From: Richard Sandiford <richard.sandiford@arm.com>
To: Jonathan Wright <Jonathan.Wright@arm.com>
Cc: "gcc-patches\@gcc.gnu.org" <gcc-patches@gcc.gnu.org>,
Kyrylo Tkachov <Kyrylo.Tkachov@arm.com>
Subject: Re: [PATCH V2] aarch64: Model zero-high-half semantics of XTN instruction in RTL
Date: Wed, 16 Jun 2021 13:28:12 +0100 [thread overview]
Message-ID: <mpttulygfj7.fsf@arm.com> (raw)
In-Reply-To: <DBBPR08MB4758AB13949F615C28C4ED1FEB0F9@DBBPR08MB4758.eurprd08.prod.outlook.com> (Jonathan Wright's message of "Wed, 16 Jun 2021 10:04:57 +0100")
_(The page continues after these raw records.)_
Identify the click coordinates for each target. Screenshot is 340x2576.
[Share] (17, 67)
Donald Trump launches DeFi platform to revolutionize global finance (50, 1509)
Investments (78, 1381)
Jonathan Wright <Jonathan.Wright@arm.com> writes:
> Hi,
>
> Version 2 of this patch adds tests to verify the benefit of this change.
>
> Ok for master?
>
> Thanks,
> Jonathan
>
> ---
>
> gcc/ChangeLog:
>
> 2021-06-11 Jonathan Wright <jonathan.wright@arm.com>
>
> * config/aarch64/aarch64-simd.md (aarch64_xtn<mode>_insn_le):
> Define - modeling zero-high-half semantics.
> (aarch64_xtn<mode>): Change to an expander that emits the
> appropriate instruction depending on endianness.
> (aarch64_xtn<mode>_insn_be): Define - modeling zero-high-half
> semantics.
> (aarch64_xtn2<mode>_le): Rename to...
> (aarch64_xtn2<mode>_insn_le): This.
> (aarch64_xtn2<mode>_be): Rename to...
> (aarch64_xtn2<mode>_insn_be): This.
> (vec_pack_trunc_<mode>): Emit truncation instruction instead
> of aarch64_xtn.
> * config/aarch64/iterators.md (Vnarrowd): Add Vnarrowd mode
> attribute iterator.
>
> gcc/testsuite/ChangeLog:
>
> * gcc.target/aarch64/narrow_zero_high_half.c: Add new tests.
OK, thanks.
> From: Gcc-patches <gcc-patches-bounces+jonathan.wright=arm.com@gcc.gnu.org> on behalf of Jonathan Wright via Gcc-patches <gcc-patches@gcc.gnu.org>
> Sent: 15 June 2021 10:45
> To: gcc-patches@gcc.gnu.org <gcc-patches@gcc.gnu.org>
> Subject: [PATCH] aarch64: Model zero-high-half semantics of XTN instruction in RTL
>
> Hi,
>
> Modeling the zero-high-half semantics of the XTN narrowing
> instruction in RTL indicates to the compiler that this is a totally
> destructive operation. This enables more RTL simplifications and also
> prevents some register allocation issues.
>
> Regression tested and bootstrapped on aarch64-none-linux-gnu - no
> issues.
>
> Ok for master?
>
> Thanks,
> Jonathan
>
> ---
>
> gcc/ChangeLog:
>
> 2021-06-11 Jonathan Wright <jonathan.wright@arm.com>
>
> * config/aarch64/aarch64-simd.md (aarch64_xtn<mode>_insn_le):
> Define - modeling zero-high-half semantics.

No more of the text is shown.